You can pay for products and services in a range of ways and the form of payment can be selected to suit the circumstances.
As with making payments using most methods you need some forward planning so the best arrangements are already in place.
This is often easiest particularly for small amounts. Legal tender is the coins and notes issued in UK including Scottish notes and must be accepted in normal circumstances. Retailers are not obliged to take large volumes of coins.
Make sure you get and keep your receipt if you pay with cash, there is no other trail.
Check your change and use cash as a way of controlling how much you spend.
If cash is lost or stolen it is gone for good.
Never send cash in the post.
Cheques draw money from your bank account (as long as you are over 16).
You write the name of the person or company you want to pay, pass it to the and they send it to their bank. Your bank should then only send funds from your account to that named person. This makes cheques a safe method of payment for use with the post.
You must have money in the bank or an agreed overdraft, or the cheque will ‘bounce’ and be dishonoured by your bank.
Some businesses like petrol stations wont take cheques because they do not want to wait for the banks to clear the money (at least 5 days.)
Cash & Debit Cards
These plastic cards allow you to draw cash from ATM’s and make immediate tranfers from your bank to someone elses account.
You get a pin number to authenticate your payments. Keep it safe and do not let anyone use your pin.
New intelligent debit cards are progressively being upgraded to allow a contact-less swipe payment for small items similar to the Oyster card used for London transport.
Credit & Store Cards
These are really ways of borrowing money for goods and paying later. Your supplier sends the bill you your credit card company who then collect from you.

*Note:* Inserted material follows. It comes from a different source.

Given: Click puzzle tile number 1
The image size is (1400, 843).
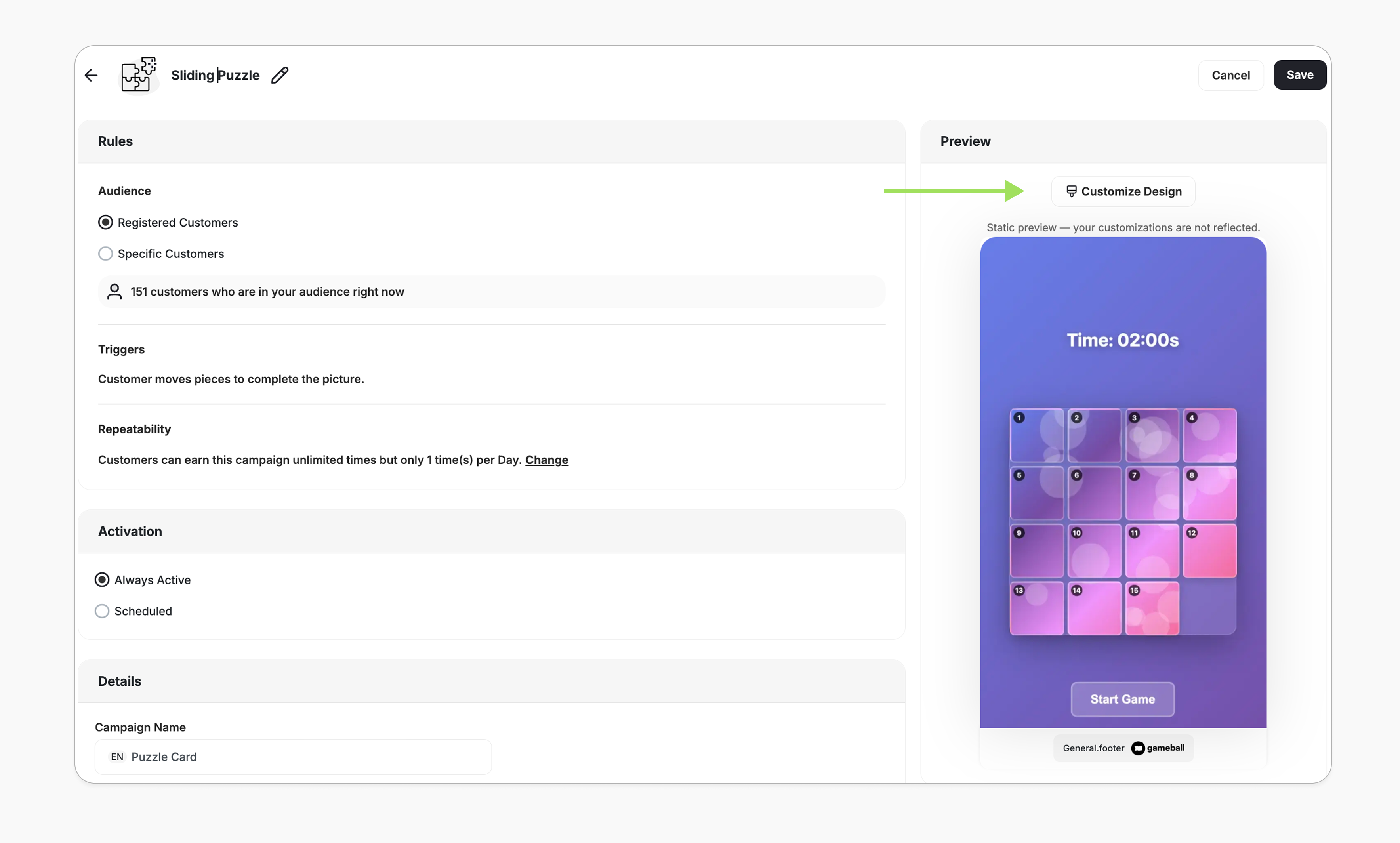Looking at the screenshot, I should pyautogui.click(x=1036, y=435).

Typically you will be given a credit limit and if you pay the full amount as soon as required you should not be charged interest.
Most Credit cards can be used all over the world but developing countries will have fewer more widespread facilities.

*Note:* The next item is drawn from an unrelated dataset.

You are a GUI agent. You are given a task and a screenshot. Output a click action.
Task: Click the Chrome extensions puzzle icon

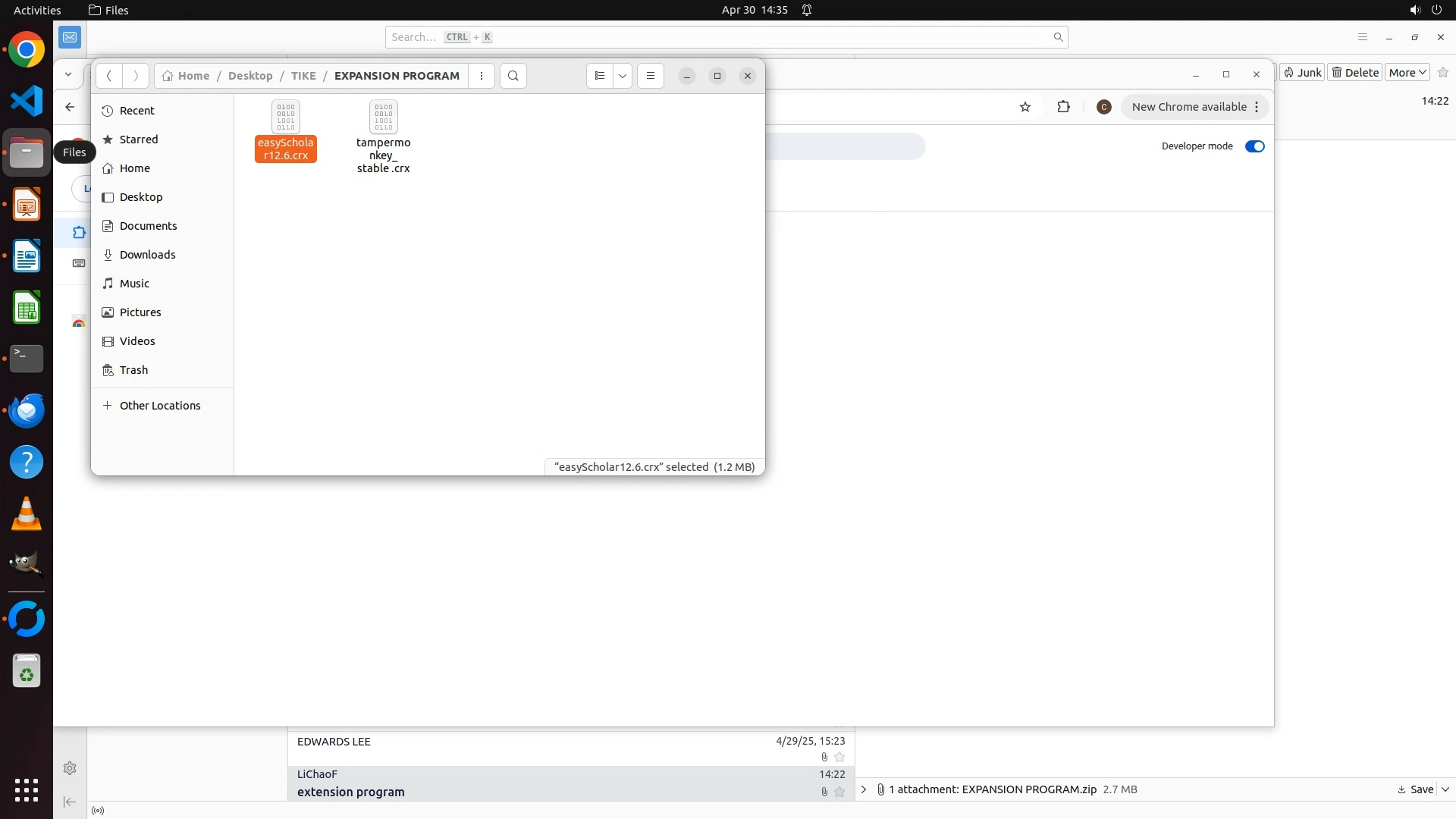pos(1063,107)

Store cards are similar to credit cards but aimed at getting you to spend in one store or chain.
Direct debit is an agreement between a supplier, you and your bank that allows the supplier to take the money from your account in varying amounts, subject to controls.
They are often used for utility bills that vary each period. You may get a discount on the bill for using direct debit because it is far cheaper for the supplier.
This is a very easy way of making payments but check your bills and statements carefully.
Standing orders are similar in that you agree with your bank to make regular payments to someone without further instruction EG making a saving deposit.
Both these methods help you to remember to make payments when due.
Electronic Transfer & Internet Banking
You can bank online or by phone making payments by instructing your bank via the internet rather than the paper based cheque system.
Payments are easy and instant but take security very seriously.
Paypal is a variation on a payment method that is only available via the internet.
The hardest thing to teach about ‘money matters’ is that it does.